Vaazından sonra yanına yaklaştım, elini öptüm ve: "Efendim! Zat-ı âlimizin talebesi olarak şereflenmek istiyorum. Lütfen kabul buyurmanızı istirham ediyorum'" dedim. Bana: "Seni yetiştirecek bir veli, daha bu ilmi öğretmeye başlamadı" buyurdu. Yanından ayrıldıktan sonra etraftakilere: "Bu zatın adı nedir?" diye sordum. "Molla Habib’dir" dediler.

Aradan on beş yıl geçti. İstanbul'a gittim. İs­tanbul'da çeşitli yerlerde on beş yıl daha çalıştım.

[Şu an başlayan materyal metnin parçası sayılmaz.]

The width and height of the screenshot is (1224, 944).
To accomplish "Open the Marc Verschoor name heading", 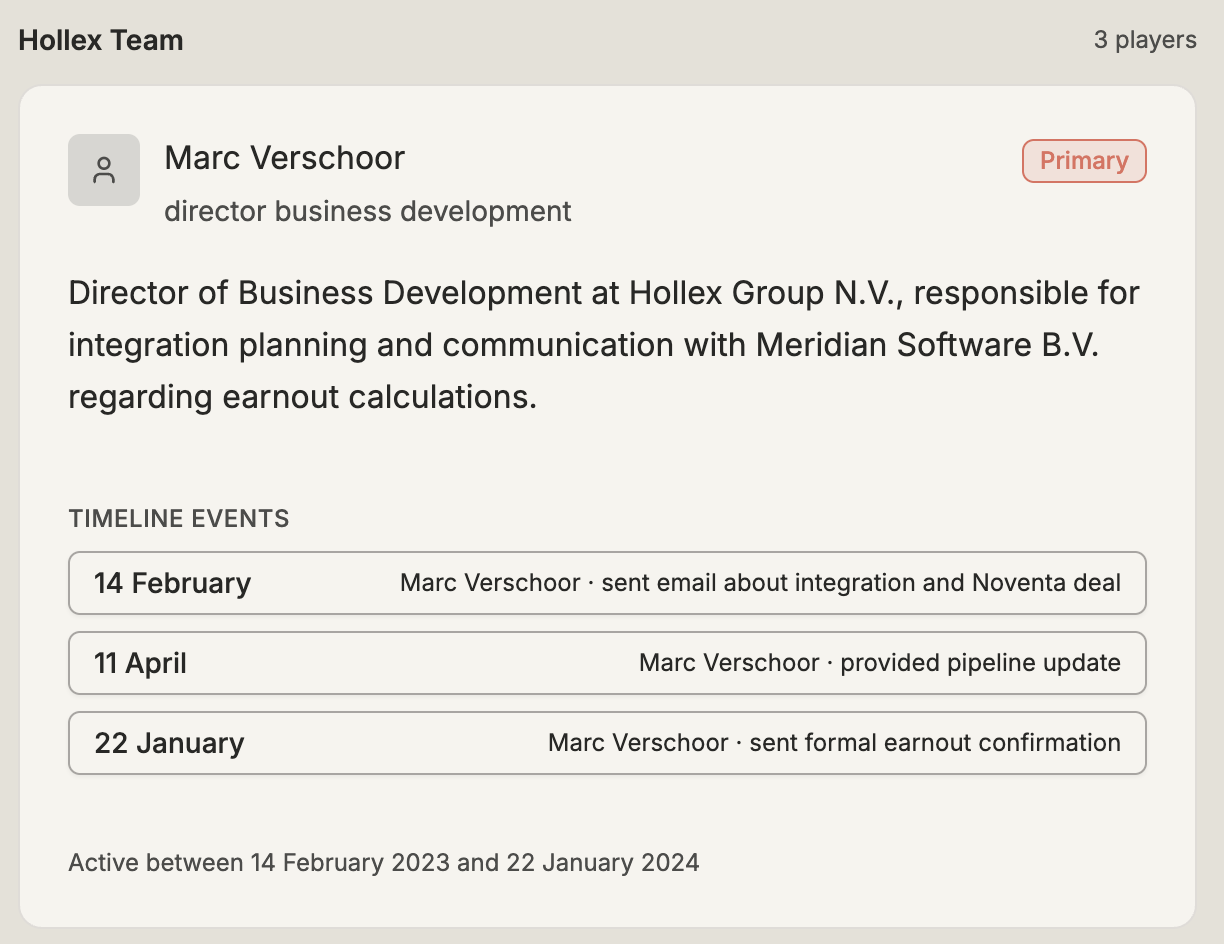I will tap(284, 158).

Bir Cuma günü Ayasofya Camii'ne gitmiştim. Biri vaaz ediyordu. Sözlerinden çok etkilendim. Kalbim­den geçen pek çok suallerimi cevaplandırdı. Onu dinlemekle bütün endişele­rimden kurtuldum. Kalbimi bir nurun doldurduğunu hissettim. Çevremdekilere: "Bu vaazı kim yapıyor?" diye sorunca: "Sümbül Sinan Hazretleri" dediler.

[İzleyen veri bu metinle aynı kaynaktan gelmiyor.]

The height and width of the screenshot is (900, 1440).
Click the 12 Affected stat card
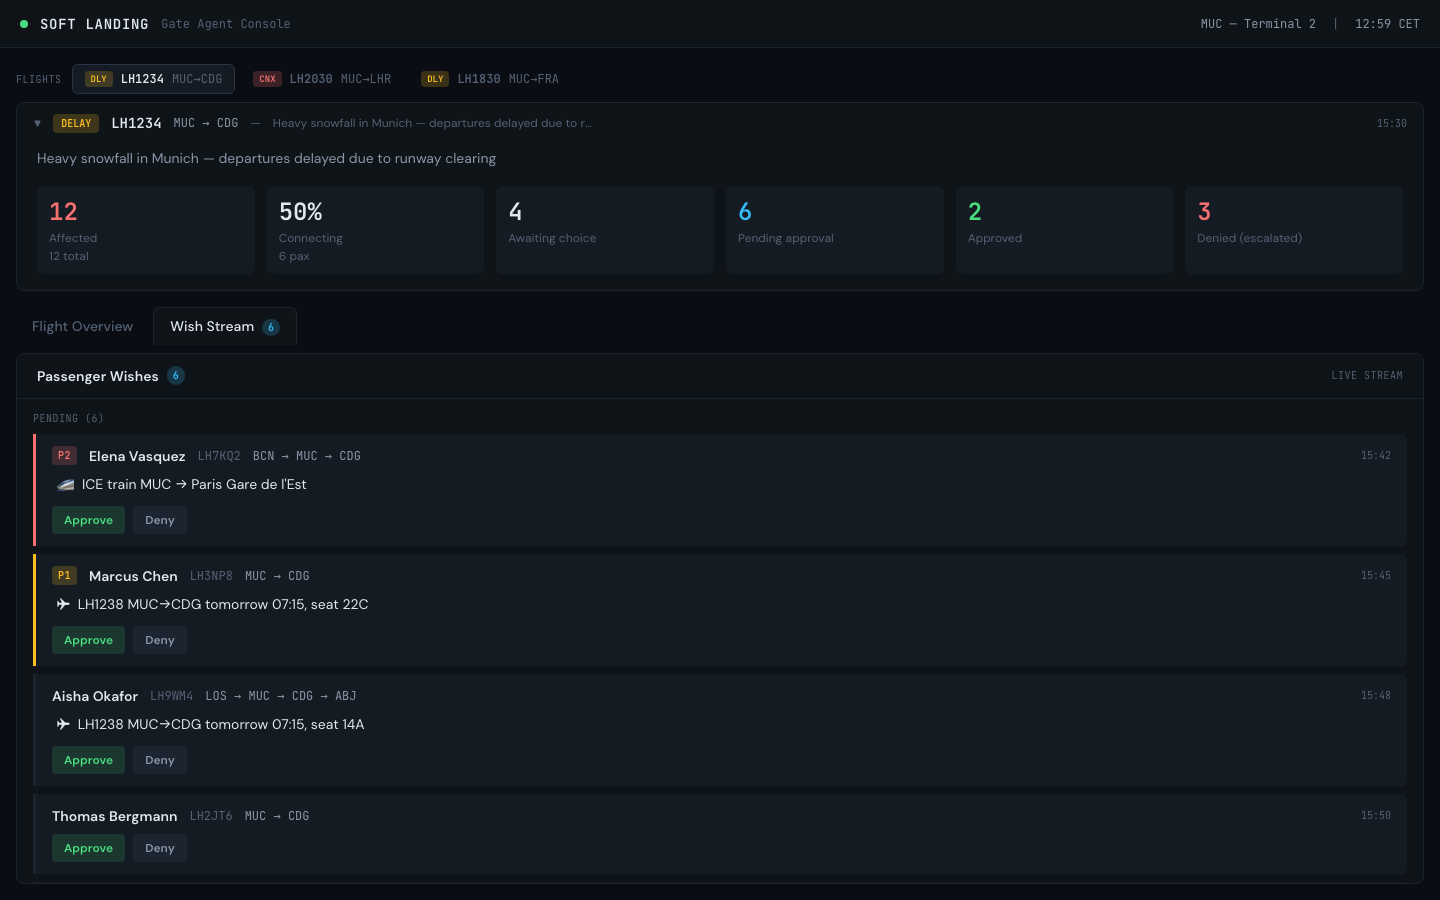pyautogui.click(x=145, y=229)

Vaaz bitince hoca efendinin huzuruna varıp mübarek elini öptüm. Daha bir şey söylemeden: "Tokat'ta Molla Habib'in eline yapıştığın zaman, onun sana söyledikleri­ni hatırlıyor musun?" diye sordu. O anda hayretten dona kaldım. Bundan tam otuz yıl öncesini soruyordu. "Efendim, bunu size kim söyledi?" diye sordum. O da: "Allah yolunda olanlara bunları bilmek güç değildir. Fakat asıl maksat Allahü Teala'nın rızasına kavuşmaktır" buyurdu. Beni talebeliğe kabul etti. Kı­sa zamanda teveccühlerine kavuşup halifesi olmakla şereflendim.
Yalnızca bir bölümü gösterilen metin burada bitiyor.